# QUOTED PASSAGE
# Looking for help to ID a bicycle.



## criswellnk (Feb 12, 2010)

First let me state that bicycles are not my area of expertise at all, that is why I am asking for help. Also, if the photo does not post I apologize for that as well.

I have a bicycle that has been knocking around in my garage for at least the last 15 to 20 years and it has been under foot long enough. I do wish to sell the bicycle, but before I do, I would like to know what it is and from about what time. I just want to be able to advertise and list the bicycle correctly and answer any questions anyone might have. I had taken the bicycle as partial payment for some antique car parts, my real area of expertise, so the only value for it is what I was told by the gentleman that gave it to me. I have a number in mind, but I do not know if I am way over the mark or if I had got taken on the original deal, either way any value ideas are welcomed as well.

# Data listing
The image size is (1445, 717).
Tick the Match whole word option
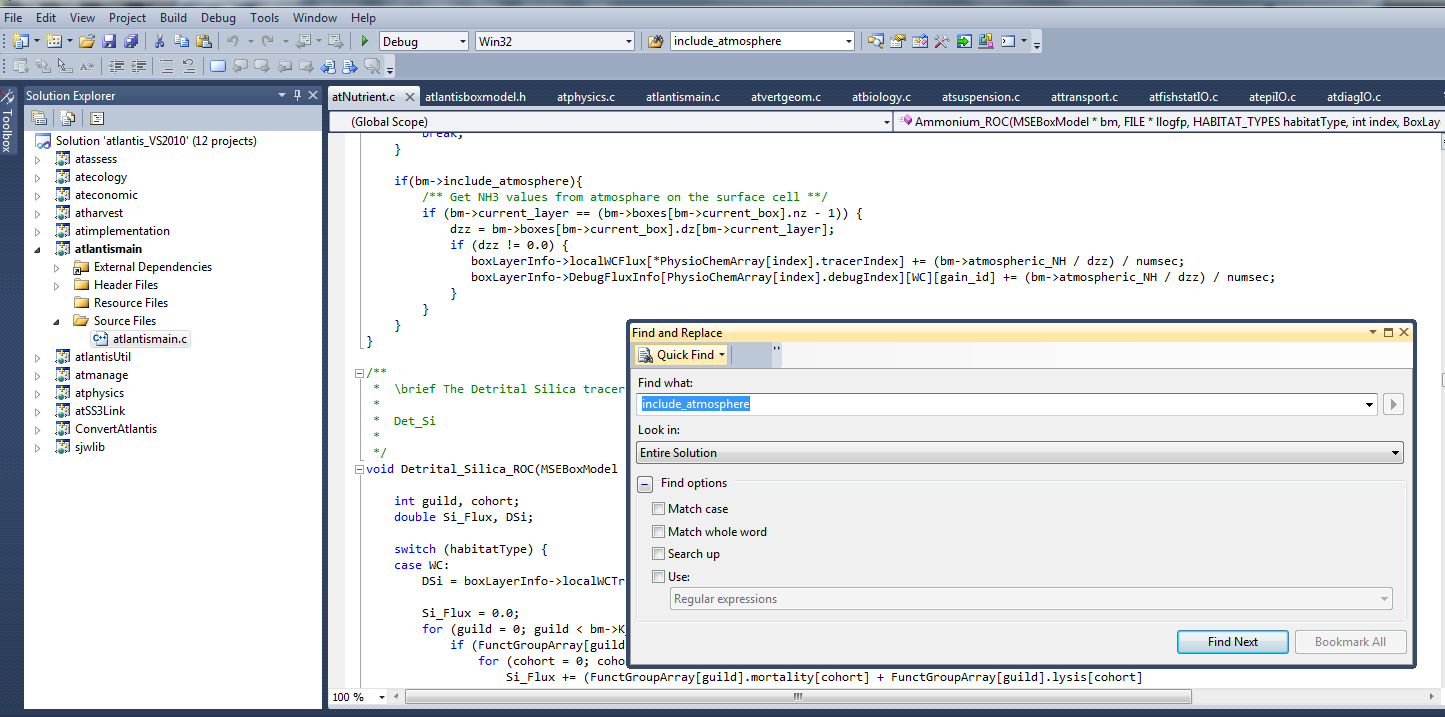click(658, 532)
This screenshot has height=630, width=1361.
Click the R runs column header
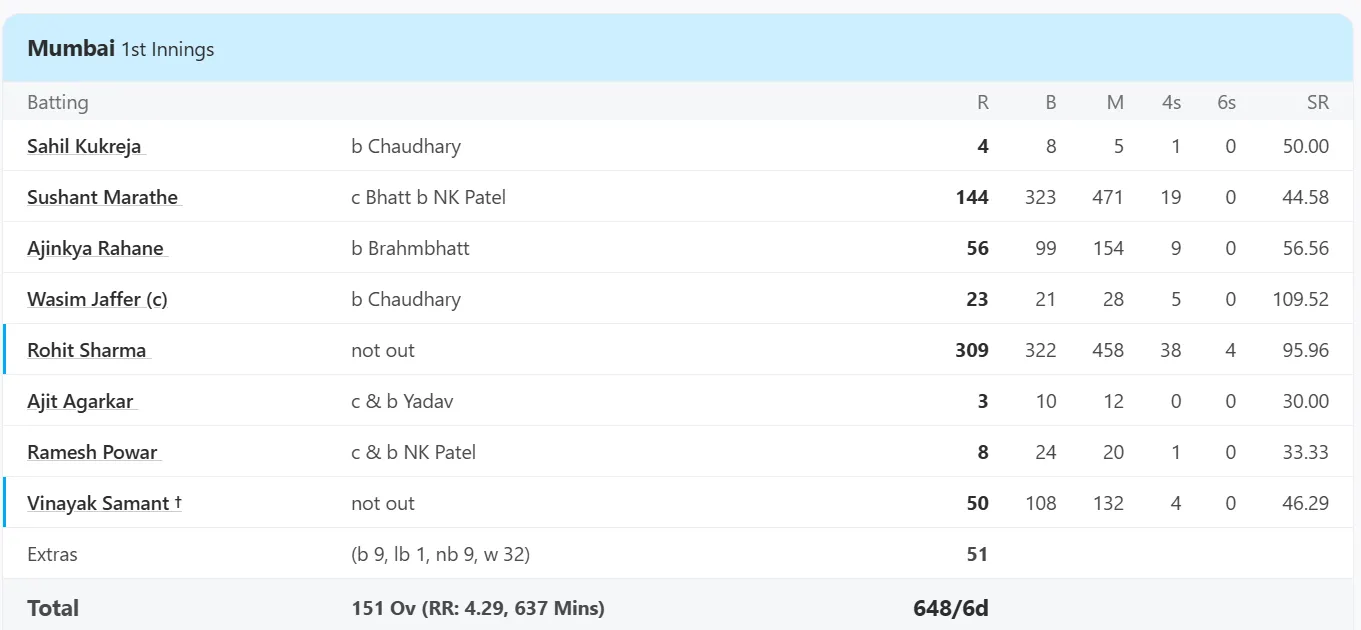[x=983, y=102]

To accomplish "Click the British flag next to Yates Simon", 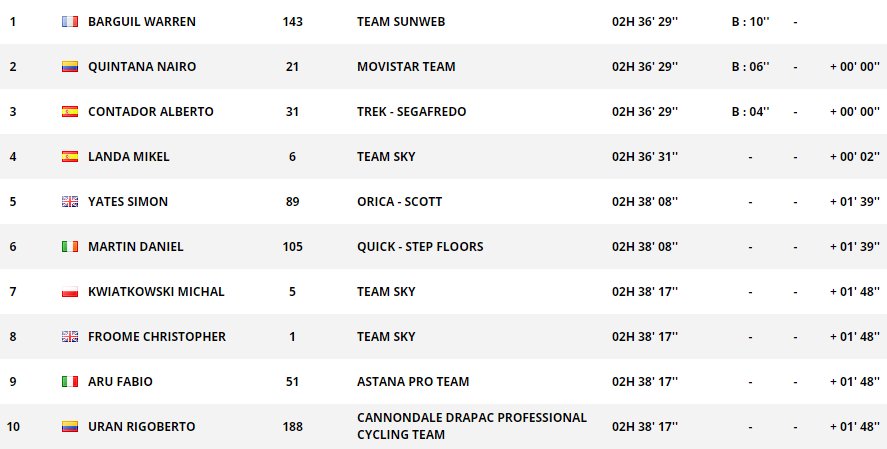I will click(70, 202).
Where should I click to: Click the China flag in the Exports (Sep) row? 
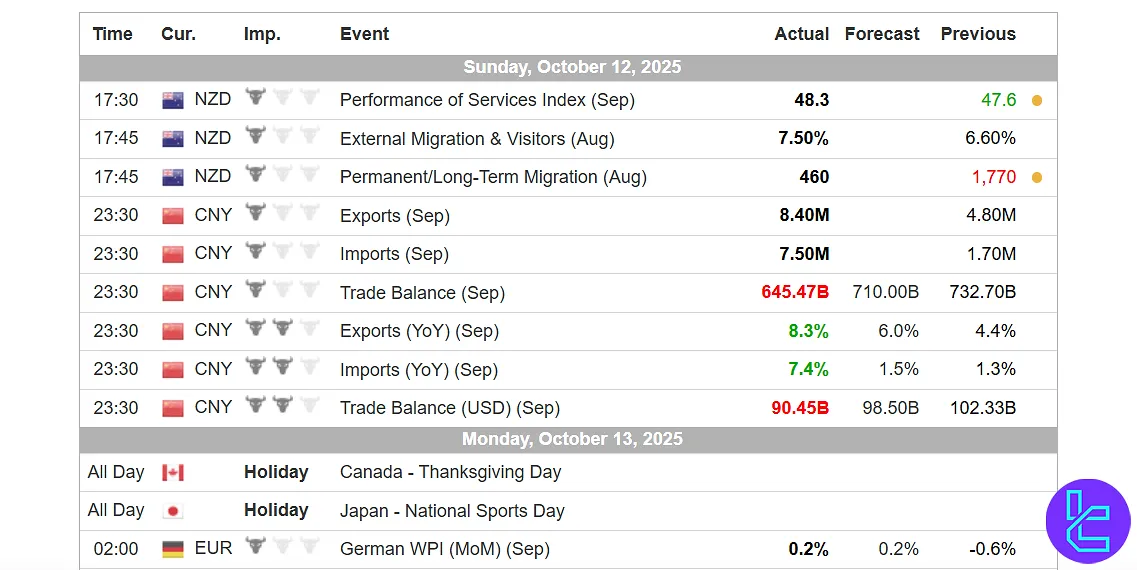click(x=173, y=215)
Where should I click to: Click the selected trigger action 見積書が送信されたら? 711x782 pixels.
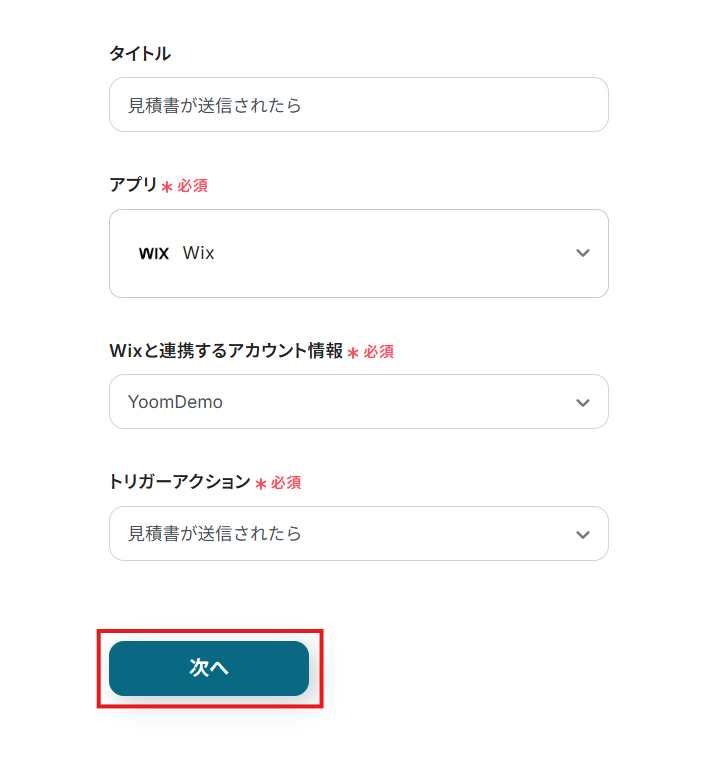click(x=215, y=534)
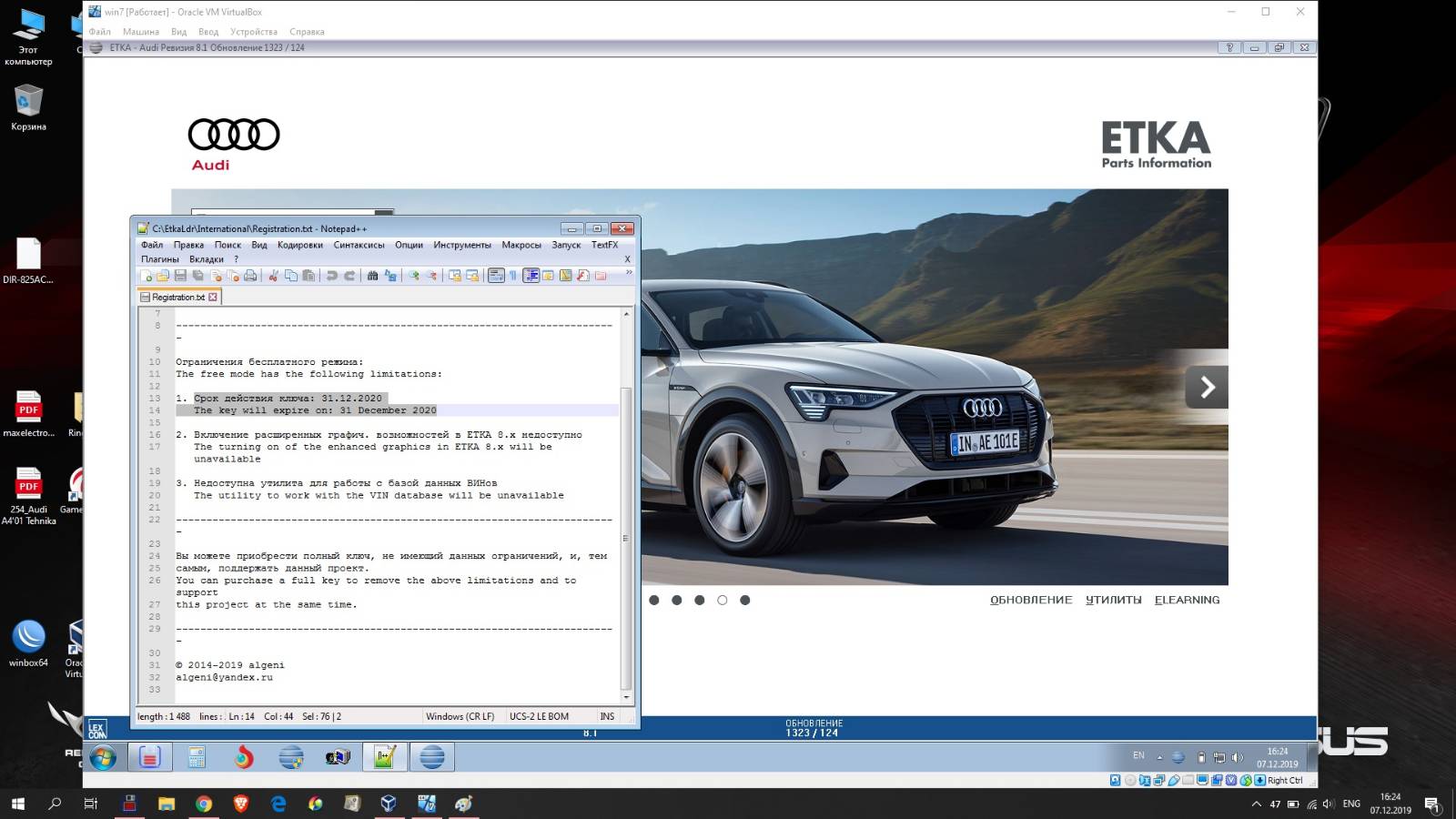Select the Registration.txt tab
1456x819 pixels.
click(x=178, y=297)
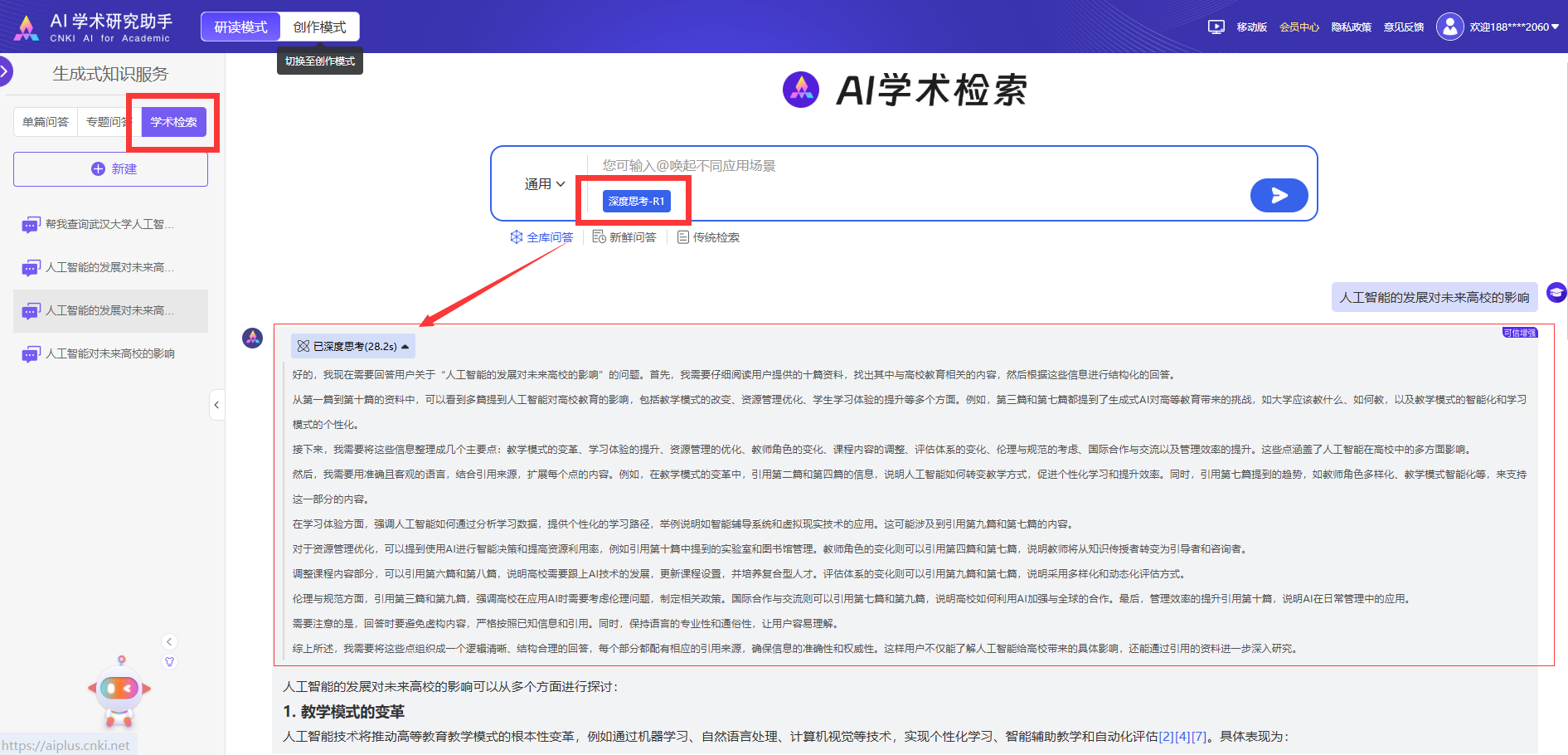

# TO BE DONE
1. In the forum post about identifying a bicycle, how did the poster come to own the bicycle?
2. Copy the forum post from "# Looking for" to "that as well.", inclusive, swapping "photo" for "picture".
The lines in the data listing are not needed here.

# EXPECTED RESPONSES
1. The poster took it as partial payment for some antique car parts.

2.
# Looking for help to ID a bicycle.



## criswellnk (Feb 12, 2010)

First let me state that bicycles are not my area of expertise at all, that is why I am asking for help. Also, if the picture does not post I apologize for that as well.